[audio:https://davidbebawy.com/wp-content/uploads/2011/12/John-Bibawy-Sarah-Bibawy-We-Three-Kings.mp3|titles=John Bibawy & Sarah Bibawy – We Three Kings]
On December 7, 2011, the Tom Lantos Human Rights Commission heard testimony concerning the plight of Egypt’s Copts. The witnesses included Kathy Fitzpatrick (Deputy Assistant Secretary, Bureau of Democracy, Human Rights, and Labor, U.S. Department of State); Nina Shea (Director, Center for Religious Freedom, Hudson Institute); Dina Guirguis (Member, Egyptian American Rule of Law Association); Adel Guindy (President, Coptic Solidarity International); Cynthia Farahat (Co-Founder, Liberal Egyptian Party); and Raymond Ibrahim (Middle East specialist and Associate fellow, Middle East Forum).
Below is a partial transcript of Farahat’s moving, and disturbing testimony before Congress. Check out the video that follows for the full testimony.

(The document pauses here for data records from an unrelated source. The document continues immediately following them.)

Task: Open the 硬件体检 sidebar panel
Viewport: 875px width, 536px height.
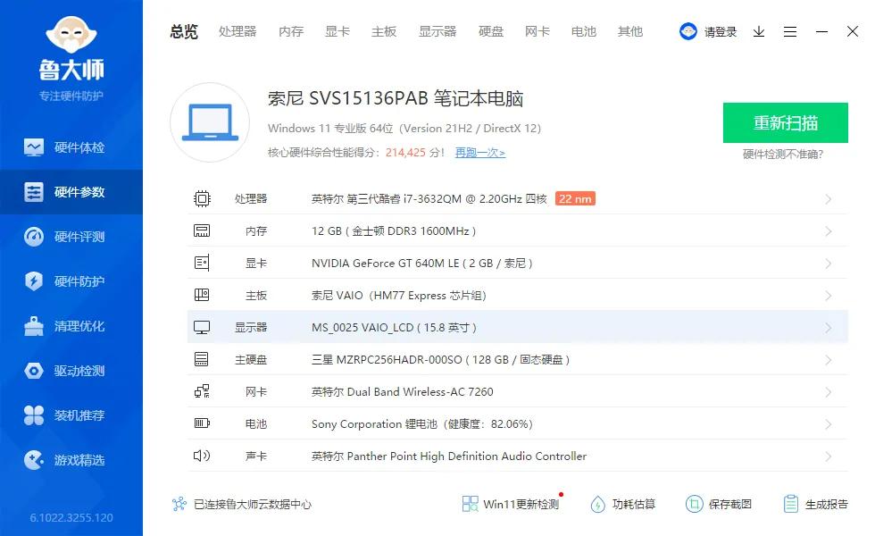Action: (71, 147)

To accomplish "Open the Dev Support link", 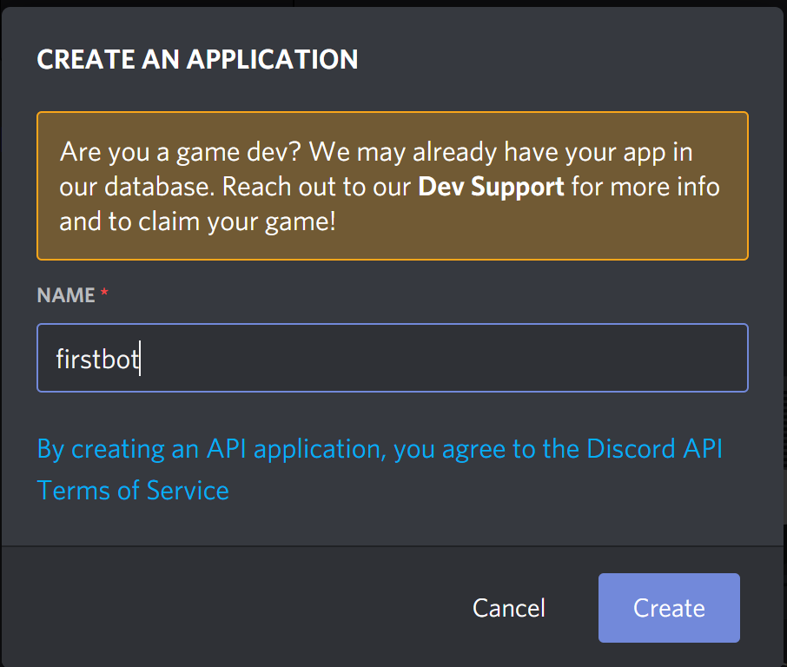I will [491, 187].
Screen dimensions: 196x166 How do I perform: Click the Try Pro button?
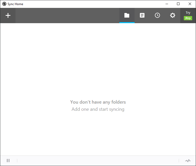(x=188, y=16)
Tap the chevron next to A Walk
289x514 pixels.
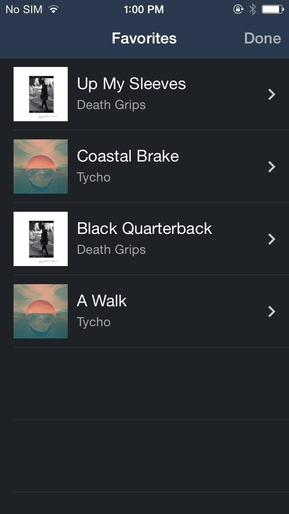coord(271,311)
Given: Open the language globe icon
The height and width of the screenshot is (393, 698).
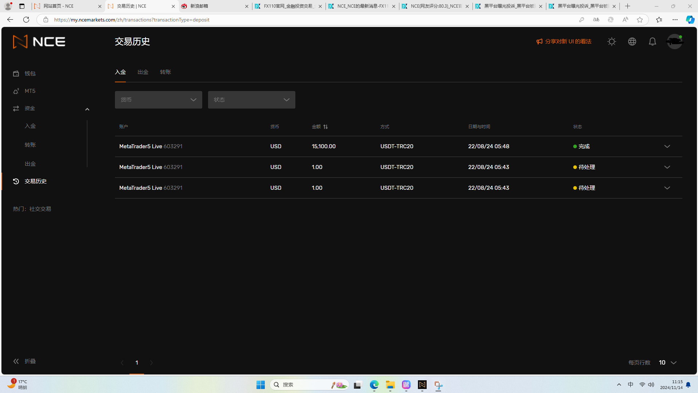Looking at the screenshot, I should point(632,42).
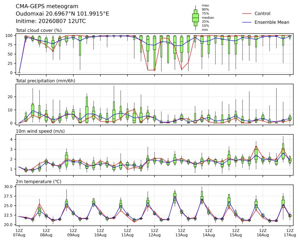This screenshot has width=300, height=241.
Task: Click the red Control legend line
Action: [x=247, y=13]
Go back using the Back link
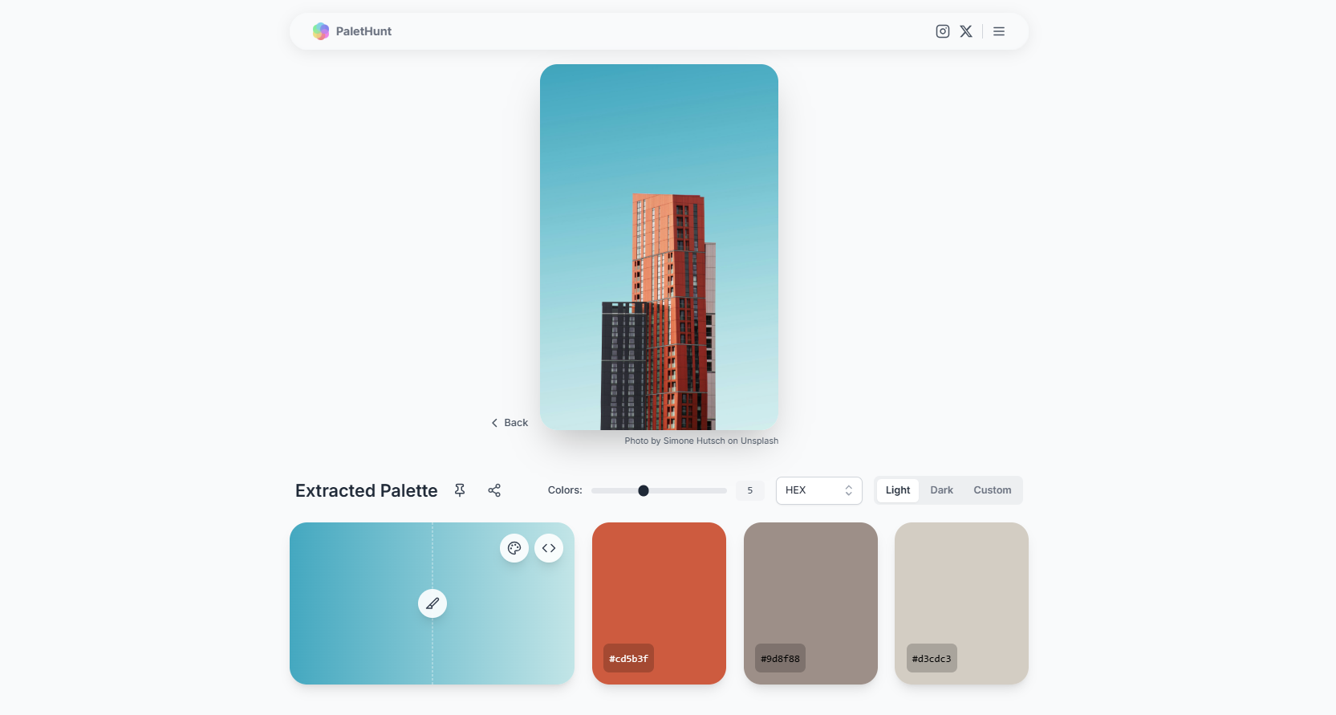 pos(510,423)
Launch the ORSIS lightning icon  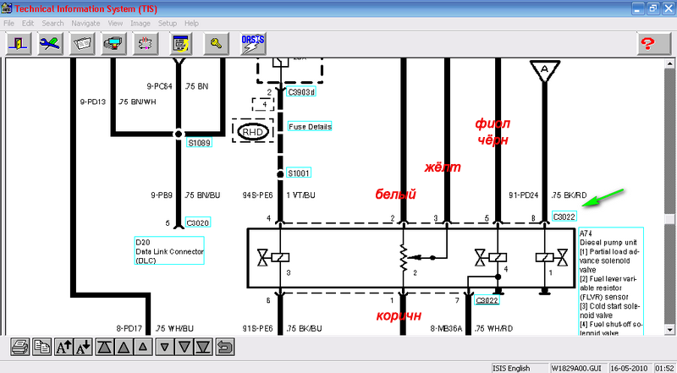tap(252, 42)

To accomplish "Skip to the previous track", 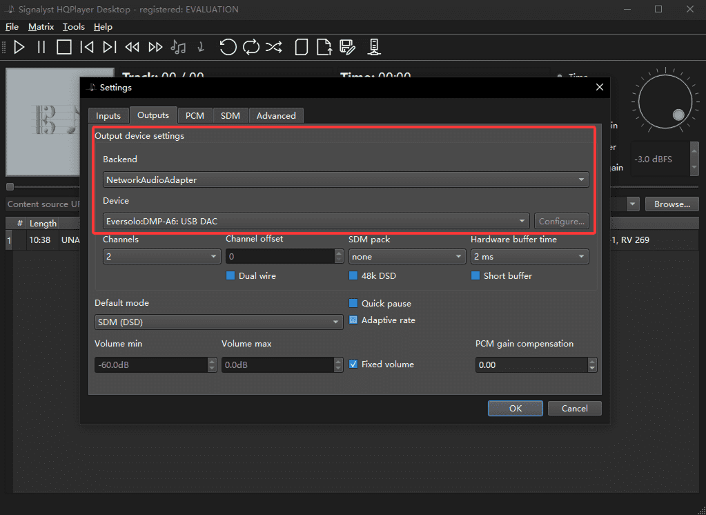I will (87, 47).
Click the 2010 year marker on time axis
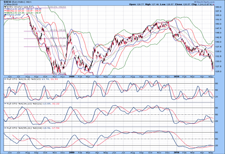The width and height of the screenshot is (225, 154). 177,76
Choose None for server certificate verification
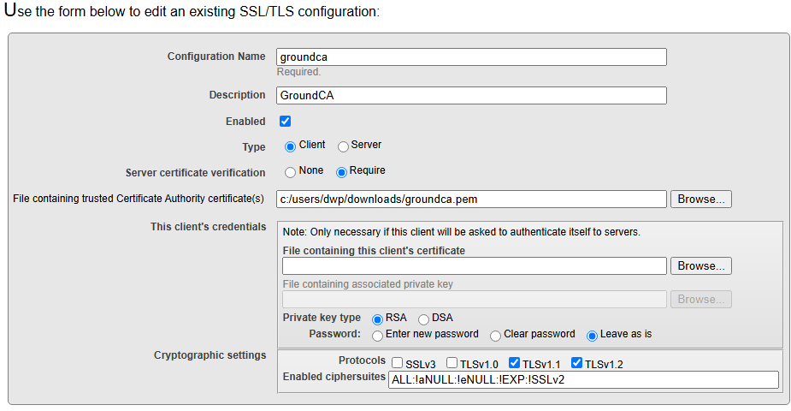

“… In 1971, President Sadat introduced shariah law to the constitution and now I think it’s, qualifies to say that Egypt is a constitutional theocracy and it’s not a modern state. The consequences were that Copts are no longer, according to shariah law, identified or defined as citizen. I have an Egyptian passport, but I’m not a citizen. The concept of citizenship is a Western concept that does not apply to us in Egypt. I‘m a woman and I’m a Copt. I’m a fourth-class citizen in Egypt. A first-class citizen in Egypt is the Sunni male, Muslim male. The second-class is the Sunni female. The third-class is the Coptic male. And fourth-class is the Coptic female.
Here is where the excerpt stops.